A machine-rendered reading of the paper's core claim, the machinery that carries it, and where it could break.
Core claim
The paper claims that final diagnosis scores substantially misrepresent workup quality because models may guess plausible diagnoses without essential evidence, request useful studies but misinterpret raw images, or acquire evidence inefficiently while updating uncertainty poorly. DDX-TRACE evaluates state-of-the-art vision-language models on full diagnostic trajectories under a hidden-evidence protocol over 211 challenging cases, where each case begins with limited clinical history, models request studies freely, receive matched image bundles, update probabilistic differentials, and conclude with a localized diagnosis. Controlled evidence variants isolate bottlenecks in planning, visual证据提取,
What carries the argument
DDX-TRACE benchmark that uses a physician-adjudicated hidden-evidence protocol to evaluate sequential diagnostic trajectories instead of final answers alone.
If this is right
- High final diagnosis scores do not guarantee that models requested or used essential evidence.

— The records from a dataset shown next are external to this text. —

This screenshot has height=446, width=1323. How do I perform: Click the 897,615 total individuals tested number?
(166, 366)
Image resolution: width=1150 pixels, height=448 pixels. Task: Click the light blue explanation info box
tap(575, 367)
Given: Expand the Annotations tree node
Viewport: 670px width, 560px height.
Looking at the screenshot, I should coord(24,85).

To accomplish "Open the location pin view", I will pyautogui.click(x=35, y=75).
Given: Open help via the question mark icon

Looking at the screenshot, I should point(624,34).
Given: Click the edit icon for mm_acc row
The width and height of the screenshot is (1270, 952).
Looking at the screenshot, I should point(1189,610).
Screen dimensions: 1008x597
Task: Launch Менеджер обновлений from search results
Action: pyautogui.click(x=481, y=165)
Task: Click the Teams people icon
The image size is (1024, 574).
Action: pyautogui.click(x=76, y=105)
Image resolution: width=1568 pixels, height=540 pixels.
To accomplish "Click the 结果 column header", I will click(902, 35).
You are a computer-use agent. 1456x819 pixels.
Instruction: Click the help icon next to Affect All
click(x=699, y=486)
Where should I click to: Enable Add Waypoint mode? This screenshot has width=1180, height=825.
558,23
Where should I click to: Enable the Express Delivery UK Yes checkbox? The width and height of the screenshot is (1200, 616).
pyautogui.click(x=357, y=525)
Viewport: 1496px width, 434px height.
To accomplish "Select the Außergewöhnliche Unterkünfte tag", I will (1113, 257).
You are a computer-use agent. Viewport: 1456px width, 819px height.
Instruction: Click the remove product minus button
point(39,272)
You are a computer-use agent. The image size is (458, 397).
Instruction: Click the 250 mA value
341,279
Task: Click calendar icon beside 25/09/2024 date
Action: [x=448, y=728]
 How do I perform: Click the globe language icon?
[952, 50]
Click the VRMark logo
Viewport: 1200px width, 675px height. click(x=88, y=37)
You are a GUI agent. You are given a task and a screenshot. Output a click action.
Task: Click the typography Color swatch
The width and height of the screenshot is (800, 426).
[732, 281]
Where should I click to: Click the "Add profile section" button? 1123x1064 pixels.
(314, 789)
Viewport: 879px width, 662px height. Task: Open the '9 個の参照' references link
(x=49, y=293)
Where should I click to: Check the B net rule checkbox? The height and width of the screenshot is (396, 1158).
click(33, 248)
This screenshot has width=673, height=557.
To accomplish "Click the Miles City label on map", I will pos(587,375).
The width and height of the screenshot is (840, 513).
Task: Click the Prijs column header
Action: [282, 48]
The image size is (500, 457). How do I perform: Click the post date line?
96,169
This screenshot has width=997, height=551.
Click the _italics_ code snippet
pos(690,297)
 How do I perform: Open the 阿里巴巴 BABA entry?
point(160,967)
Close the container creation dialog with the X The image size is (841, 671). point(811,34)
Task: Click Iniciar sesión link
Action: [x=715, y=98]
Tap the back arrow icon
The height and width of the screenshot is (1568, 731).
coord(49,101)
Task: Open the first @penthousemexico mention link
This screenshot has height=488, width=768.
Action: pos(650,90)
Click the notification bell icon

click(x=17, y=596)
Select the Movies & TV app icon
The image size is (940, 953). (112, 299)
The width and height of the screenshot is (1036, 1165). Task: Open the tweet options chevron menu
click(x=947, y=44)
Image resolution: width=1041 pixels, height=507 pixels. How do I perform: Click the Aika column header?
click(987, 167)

- Visual interpretation of raw images can fail even when appropriate studies are requested.
- Evidence acquisition can remain inefficient while uncertainty updating stays poor.
- Controlled variants of available evidence can separate failures in planning from failures in visual extraction and differential reasoning.
Where Pith is reading between the lines
- Training methods for medical vision-language models could shift from rewarding correct endpoints to rewarding evidence-supported sequences.
- Trajectory evaluation might be required before safe clinical deployment to avoid models that reach answers through unsupported paths.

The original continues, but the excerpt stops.